The new president of the Faculty of Public Health, Professor John Ashton, has called for parents to be banned from driving to the school gate to help tackle the inactivity crisis and the growing problem of child obesity.
Ashton has also called on cities to be re-engineered to address the aspects of modern life that are helping grow obesity.
It's a startling problem. According to the Government, most people are overweight or obese in England. 30 per cent of those are children between two and 15 years of age. Needless to say, those that are overweight have a higher risk of type 2 diabetes, heart disease and some cancers. The NHS spends more than £5 billion every year on health problems associated with being overweight or obese.
While not explicity mentioning cycling, Ashton has opened a debate that could clearly benefit cycling numbers.
Sustrans health director, Philip Insall said: “Too many of the UK’s children are overweight or obese and the decline in walking and cycling to school is a major contributor to the inactivity epidemic.

◆ Source information ◆
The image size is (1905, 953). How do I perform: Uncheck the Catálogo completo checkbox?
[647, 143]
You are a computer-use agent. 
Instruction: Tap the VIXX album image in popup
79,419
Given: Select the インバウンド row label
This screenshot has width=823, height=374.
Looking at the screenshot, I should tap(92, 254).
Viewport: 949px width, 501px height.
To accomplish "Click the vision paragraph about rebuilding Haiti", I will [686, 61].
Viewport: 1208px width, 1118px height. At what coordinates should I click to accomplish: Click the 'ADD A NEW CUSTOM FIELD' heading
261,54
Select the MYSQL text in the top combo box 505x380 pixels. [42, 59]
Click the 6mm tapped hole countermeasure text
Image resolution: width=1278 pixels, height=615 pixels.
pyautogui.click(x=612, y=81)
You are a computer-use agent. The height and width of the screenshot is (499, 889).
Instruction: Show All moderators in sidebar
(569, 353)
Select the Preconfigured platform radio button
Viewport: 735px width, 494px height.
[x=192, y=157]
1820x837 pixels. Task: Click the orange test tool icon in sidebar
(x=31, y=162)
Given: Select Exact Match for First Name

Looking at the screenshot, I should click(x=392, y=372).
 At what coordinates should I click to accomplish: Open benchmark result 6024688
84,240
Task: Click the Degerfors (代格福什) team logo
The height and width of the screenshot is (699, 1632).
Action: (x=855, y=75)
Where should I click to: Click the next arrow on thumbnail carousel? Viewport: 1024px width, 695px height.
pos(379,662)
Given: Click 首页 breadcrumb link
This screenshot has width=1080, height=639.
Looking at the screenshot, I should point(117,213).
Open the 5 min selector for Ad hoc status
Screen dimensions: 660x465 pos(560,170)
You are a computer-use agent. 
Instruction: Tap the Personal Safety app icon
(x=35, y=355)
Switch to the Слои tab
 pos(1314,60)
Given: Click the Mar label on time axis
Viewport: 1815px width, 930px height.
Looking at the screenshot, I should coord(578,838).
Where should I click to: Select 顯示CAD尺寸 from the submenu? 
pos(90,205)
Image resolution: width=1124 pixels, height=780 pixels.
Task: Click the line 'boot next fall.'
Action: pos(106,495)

◆ Tasks ◆
1. Transcribe the article on child obesity and the school run from "The new president" to "helping grow obesity.".
2. Pick up the article on child obesity and the school run after its last sentence and continue it.
Ignore the data; it has nothing to do with this work.

◆ Results of the exercise ◆
1.
The new president of the Faculty of Public Health, Professor John Ashton, has called for parents to be banned from driving to the school gate to help tackle the inactivity crisis and the growing problem of child obesity.
Ashton has also called on cities to be re-engineered to address the aspects of modern life that are helping grow obesity.

2.
“The average journey to secondary school is just 3.5 miles and for primary school it’s only 1.5 miles – distances that could easily be walked or made by bike for a healthy start to the day.
“Banning the school run might be a step too far, but it is critical that traffic speed and volume is addressed so it is possible for more children to walk and cycle their local journeys.
“Slower speeds and improved cycle training are key to making our roads safer, but so is a change in thinking – the car should no longer be king in our towns and cities.”
Sustrans is among those calling on the government to make cycle training part of the national curriculum.